Radom walczy o przetrwanie, Olsztyn o klientów. Jak sobie radzą nowe lotniska?

Nowe lotnisko w Olsztynie
Nowe lotnisko w Olsztynie
Źródło: "Fakty" TVN
Nowe polskie lotniska nie poddają się. W porcie lotniczym Olsztyn-Mazury wszyscy liczą na sukces, gdy tylko rozkręci się sezon. W Radomiu natomiast po spektakularnej porażce nikt nie zamierza się poddawać. Materiał "Faktów" TVN.

Lotnisko w Radomiu zasłynęło do tej pory głównie kosztami budowy (100 mln) oraz tym, że nikt nie chce stamtąd latać.

- W tej chwili mamy nie taką prasę, jak powinniśmy mieć i nie taką opinię, jaka powinna być - przyznaje prezes portu lotniczego Radom Dorota Sidorko.

Lotnisko zamierza się rozbudowywać. Prezydent miasta nie chciał zdradzić "Faktom" TVN, gdzie mają się znaleźć środki na ten cel. Z Radomia mają się odbywać loty do Gdańska, Berlina, Wrocławia i Pragi.

- Cały czas poszukujemy inwestora zewnętrznego - mówi Dorota Sidorko.

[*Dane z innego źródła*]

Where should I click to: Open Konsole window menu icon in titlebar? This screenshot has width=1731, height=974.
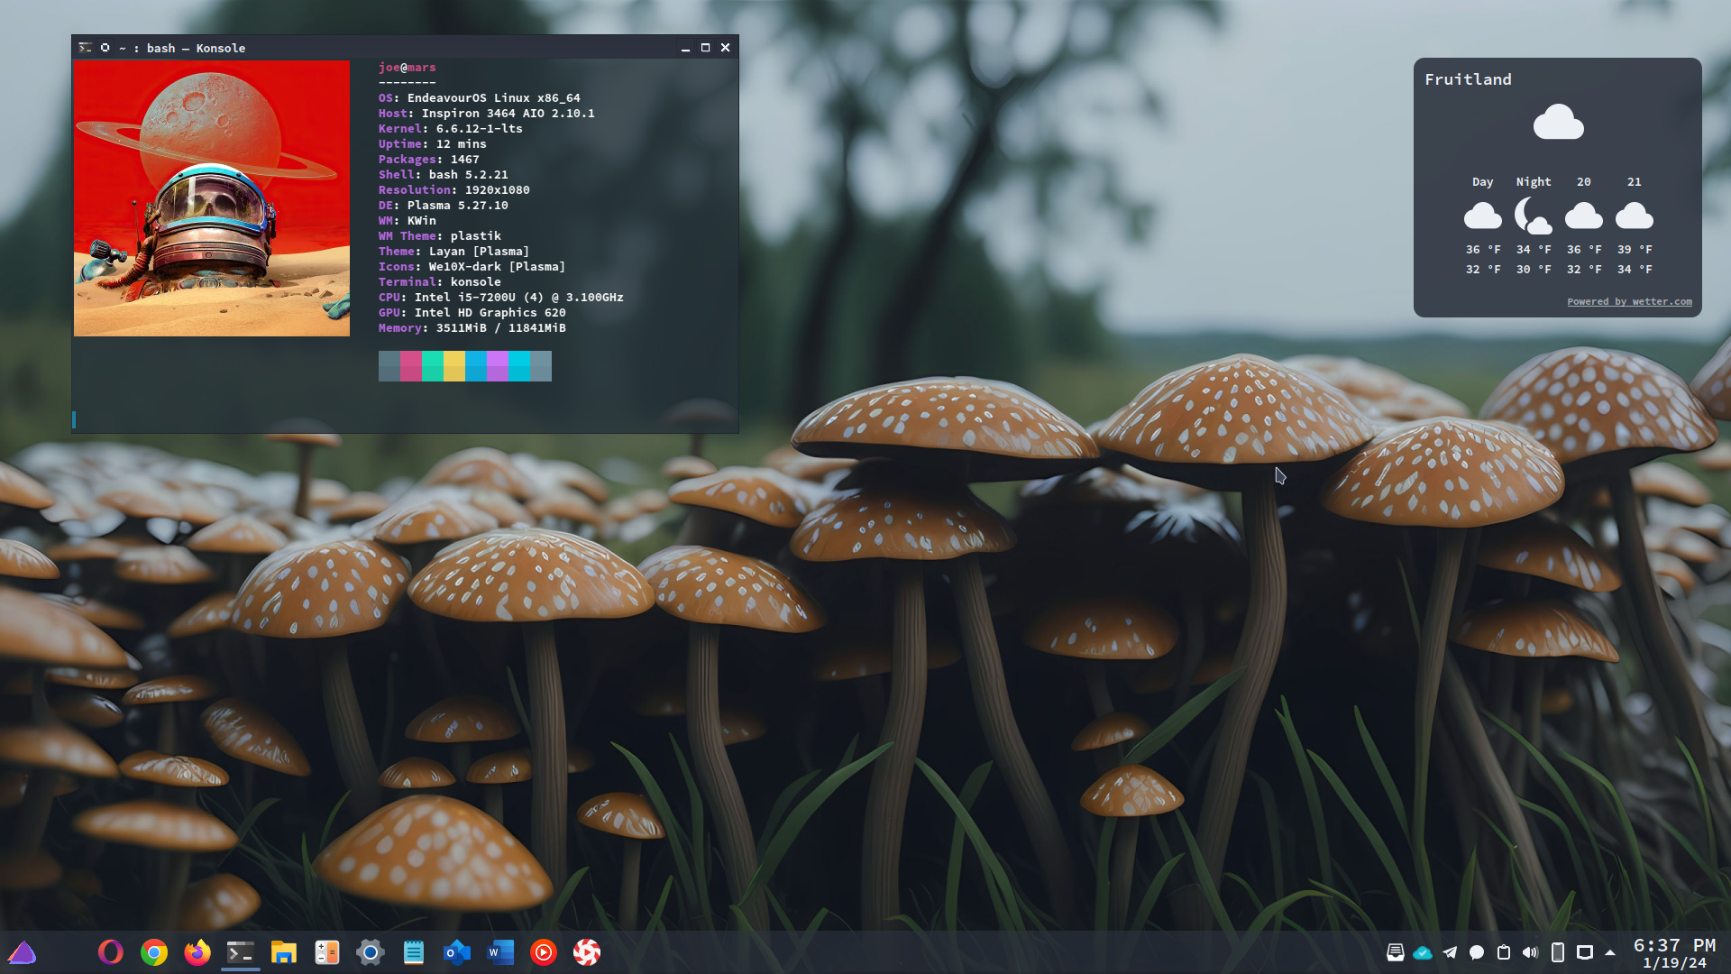[x=85, y=48]
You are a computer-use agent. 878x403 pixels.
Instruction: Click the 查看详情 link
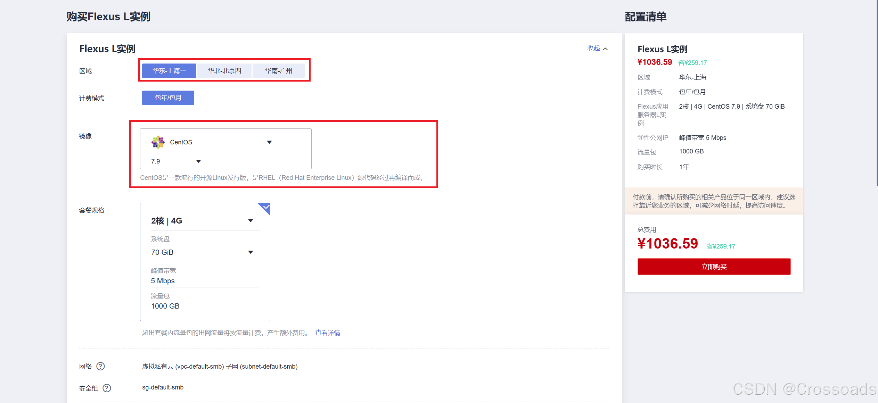327,333
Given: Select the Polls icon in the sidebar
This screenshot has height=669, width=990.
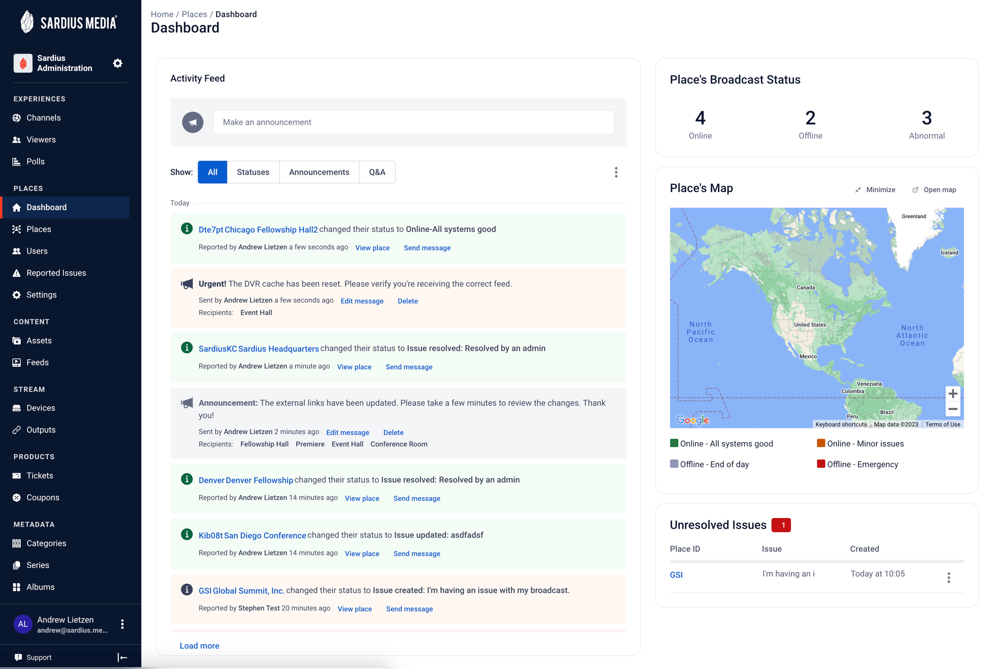Looking at the screenshot, I should click(17, 161).
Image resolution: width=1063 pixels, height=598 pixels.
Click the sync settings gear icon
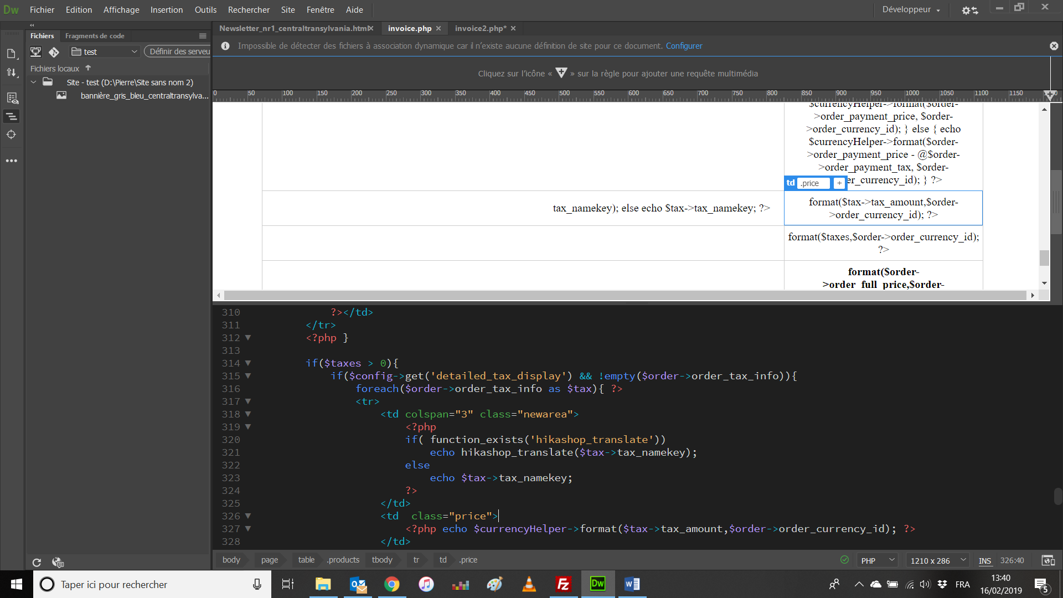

- Radom jest dla nas ciekawym miastem oraz portem lotniczym do wykonywania usług - podkreśla Jarosław Chłopecki, dyrektor Sprintair.

Z Olsztyna do Berlina

Jego firma lata też z nowego lotniska Olsztyn-Mazury. Loty z Olsztyna do Berlina trzy razy w tygodniu mają średnio 50 proc. obłożenie. Z Gdańska na tej samej trasie wypełnienie wynosi 68-83 proc.

- Jeżeli leci 40 proc. pasażerów, to jest dobrze. Są jednak dni, że jest komplet - wyjaśnia Leszek Krawczuk, prezes portu lotniczego Olsztyn Mazury.Samorząd województwa, do którego należy lotnisko, podkreśla, że jak na start w martwym sezonie idzie dobrze.

- Chcemy zachęcić do tego, żeby jak najwięcej osób przesiadło się na ten transport lotniczy - wyjaśnia Gustaw Marek Brzezin, marszałek woj. warmińsko-mazurskiego.